**REQUIREMENT**
In the entries below, every line with the string "will" is to be reported.

(Stored items)
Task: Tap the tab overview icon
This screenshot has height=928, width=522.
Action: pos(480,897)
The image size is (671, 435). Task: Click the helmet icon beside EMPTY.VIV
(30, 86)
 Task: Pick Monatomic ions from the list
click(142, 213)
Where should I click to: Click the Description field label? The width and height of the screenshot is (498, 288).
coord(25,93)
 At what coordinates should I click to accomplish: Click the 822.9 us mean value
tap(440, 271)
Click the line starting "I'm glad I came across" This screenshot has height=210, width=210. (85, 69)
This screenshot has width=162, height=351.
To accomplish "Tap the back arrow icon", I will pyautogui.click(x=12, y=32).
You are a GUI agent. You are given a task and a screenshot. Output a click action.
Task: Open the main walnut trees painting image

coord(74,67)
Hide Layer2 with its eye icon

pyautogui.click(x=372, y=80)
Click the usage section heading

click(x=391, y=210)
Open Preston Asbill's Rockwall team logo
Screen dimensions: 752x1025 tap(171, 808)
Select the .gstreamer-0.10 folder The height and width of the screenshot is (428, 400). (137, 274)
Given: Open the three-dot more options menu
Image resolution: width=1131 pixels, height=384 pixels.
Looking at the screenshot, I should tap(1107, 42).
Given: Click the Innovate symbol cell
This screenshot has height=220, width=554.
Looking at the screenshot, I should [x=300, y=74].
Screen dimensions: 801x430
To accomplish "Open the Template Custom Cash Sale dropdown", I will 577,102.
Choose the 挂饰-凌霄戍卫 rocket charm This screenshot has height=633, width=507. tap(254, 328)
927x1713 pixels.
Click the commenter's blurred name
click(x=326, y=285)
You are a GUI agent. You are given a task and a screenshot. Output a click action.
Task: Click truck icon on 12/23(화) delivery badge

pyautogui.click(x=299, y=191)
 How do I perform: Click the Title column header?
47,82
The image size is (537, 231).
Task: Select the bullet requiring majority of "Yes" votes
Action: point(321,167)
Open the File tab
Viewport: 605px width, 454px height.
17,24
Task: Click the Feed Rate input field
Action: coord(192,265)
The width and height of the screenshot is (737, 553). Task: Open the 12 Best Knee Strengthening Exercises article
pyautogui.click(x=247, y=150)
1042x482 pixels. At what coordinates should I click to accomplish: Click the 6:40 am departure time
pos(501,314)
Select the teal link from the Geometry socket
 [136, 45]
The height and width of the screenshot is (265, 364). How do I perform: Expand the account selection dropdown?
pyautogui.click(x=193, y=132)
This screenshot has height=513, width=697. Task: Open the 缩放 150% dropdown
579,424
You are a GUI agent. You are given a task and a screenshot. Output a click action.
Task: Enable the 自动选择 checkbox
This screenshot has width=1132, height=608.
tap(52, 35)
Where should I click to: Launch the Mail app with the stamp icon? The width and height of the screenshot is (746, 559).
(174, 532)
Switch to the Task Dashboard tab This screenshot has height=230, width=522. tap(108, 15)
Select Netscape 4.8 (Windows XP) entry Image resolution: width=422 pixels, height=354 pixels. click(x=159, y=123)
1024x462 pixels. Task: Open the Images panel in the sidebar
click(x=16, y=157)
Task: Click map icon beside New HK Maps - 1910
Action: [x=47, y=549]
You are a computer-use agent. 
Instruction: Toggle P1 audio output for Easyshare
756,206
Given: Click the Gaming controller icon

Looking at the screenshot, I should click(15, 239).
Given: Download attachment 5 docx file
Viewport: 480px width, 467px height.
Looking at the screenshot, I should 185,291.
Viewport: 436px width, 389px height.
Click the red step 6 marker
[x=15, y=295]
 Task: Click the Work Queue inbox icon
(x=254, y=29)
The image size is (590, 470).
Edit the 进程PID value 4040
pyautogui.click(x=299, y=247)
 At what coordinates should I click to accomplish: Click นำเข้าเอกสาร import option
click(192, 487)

**SOLUTION**
To accomplish "Tap the back arrow icon", I will pyautogui.click(x=12, y=32).
To accomplish "Open the Template Custom Cash Sale dropdown", I will 577,102.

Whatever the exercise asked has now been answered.